─── Selected extract ───

One in ten motorists could have invalid car insurance because they lied when they applied for the cover. Research discovered that about six per cent of people intentionally lied about basic details such as their age and address, while a further five per cent lied about where their car is parked at night in a bid to save money, according to price comparison website

More than three per cent of drivers also failed to declare convictions for speeding and drink driving or any driving bans they had received.

The research also found that 15 per cent of people who use their car to drive to work claim they don't commute in it, instead opting for insurance that offers cover for social and domestic use only.

Three out of four people admitted that they were fully aware that providing incorrect information could invalidate their policy, with nine per cent saying they did it to keep the cost of cover down.

But a third of people said they had made a genuine mistake and 16 per cent claimed they didn't understand the question on the application form.

The group warned that providing incorrect information could invalidate a motor insurance policy, leaving the motorist to foot the bill for a potential claim themselves.

It added that at pounds 1,636 the average car insurance claim was four times higher than the average annual premium of pounds 409.

Aron Thompson, head of insurance at, said: "With many consumers seeing car insurance as a grudge purchase, it's no great surprise to see people either withhold or knowingly provide inaccurate, crucial information in order to get cheaper cover.

"To the consumer, this may seem like a little white lie to save money. In reality, it could end up teaching the driver a costly lesson - on average pounds 1,636 - as the provider is under no obligation to settle a claim based on a policy which is inaccurate."

But he added that people were not always deliberately being dishonest, and there was a lot of confusion among consumers as to what counted as using a car to commute.

─── Data segment ───

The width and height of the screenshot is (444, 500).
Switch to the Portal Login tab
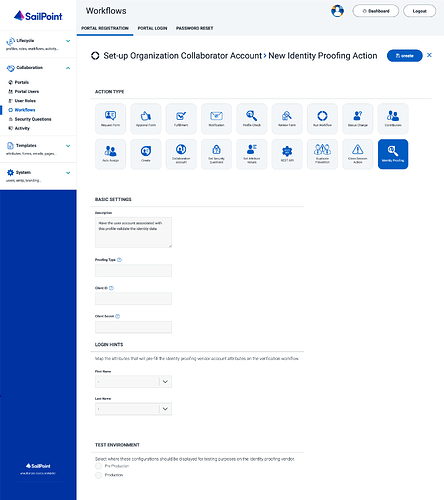(152, 28)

───

Task brief:
Transcribe everything in the car insurance article from "The research also" down to "domestic use only.".

Answer to this task:
The research also found that 15 per cent of people who use their car to drive to work claim they don't commute in it, instead opting for insurance that offers cover for social and domestic use only.